“Have nothing in your homes you do not know to be useful, or believe to be beautiful.” — William Morris
This statement was adopted as the motto of the Arts and Crafts movement, and taken to heart by Frank Lloyd Wright, particularly in his stained-glass designs.
Art glass windows and light fixtures bring utility and beauty to the daily act of looking out the window to check the weather or setting the table as you flip the electrical switch to turn on a light. Both beautiful and functional, these small daily tasks embody Morris’ belief, and Wright’s art glass installations.
Frank Lloyd Wright’s functional beauty
Frank Lloyd Wright’s glass design output over his career was nothing short of tremendous. In my opinion, his best work, and what he’s most known for, was produced in a relatively short period of time.

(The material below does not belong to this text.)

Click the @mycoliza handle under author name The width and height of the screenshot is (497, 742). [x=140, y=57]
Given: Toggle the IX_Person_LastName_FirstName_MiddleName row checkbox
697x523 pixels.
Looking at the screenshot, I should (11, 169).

From the Bradley House in Kankakee, IL (1900) to the Robie House in Chicago, IL (1906), his designs evolved from the abstraction of plants (usually prairie flowers, grasses and trees) to purely non-figurative, non-representational geometric forms and designs.
We take modern design, with its clean lines and geometric forms, for granted today, but it’s amazing to think that Wright was producing such work at the turn of the 20th century; he was truly ahead of his time.

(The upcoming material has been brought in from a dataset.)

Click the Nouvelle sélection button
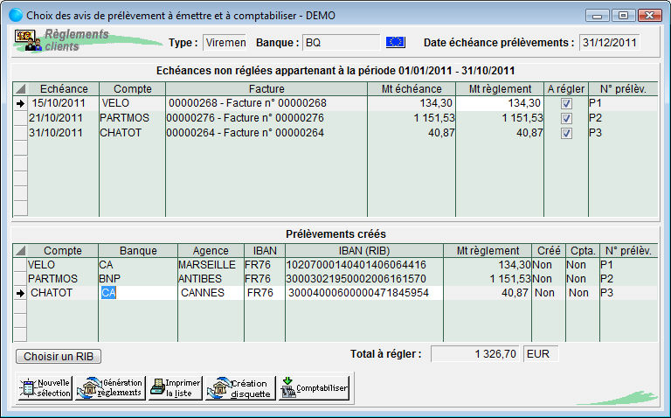The width and height of the screenshot is (671, 418). click(x=45, y=388)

Selecting the color palette for stained-glass designs
Wright’s glasswork in the Dana-Thomas House (1899) is fitted with silver glass, which, when fired with metal salts becomes iridescent. The iridescent technique was pioneered by Tiffany, but Wright brought a new design idea to its use.
The visual impact of the iridescence is that the glass has a straw-amber color when light passes through it, but looks blue-green when light is reflected on the surface.The idea behind using iridescent glass in windows was to bring a daytime/nighttime contrast to the images within the designs, to take advantage of the dual qualities in the glass.

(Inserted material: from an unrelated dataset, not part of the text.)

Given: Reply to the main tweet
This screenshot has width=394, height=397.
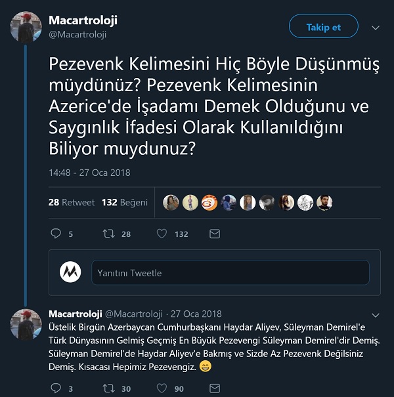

Wright also used a limited palette in his glasswork, like the Greenes. The predominant colors he used were green, yellow and amber, to bring unity in the design of how he used color in his buildings. These were his “passive” colors because they helped the design blend with the building and environment.
Wright added the juxtaposition of “active” colors in his art glass windows to play off of the passive colors. His active colors — pops of red or blue — alter the apparent size of design elements in the piece, adding more visual weight and drama to the design. This was especially true of his later, more abstract compositions.
Wright was a visual design pioneer, who took some of the newer techniques and ideas, expanded on them, gave them his own twist, and incorporated them into his own master world view, which couldn’t help but influence his contemporaries.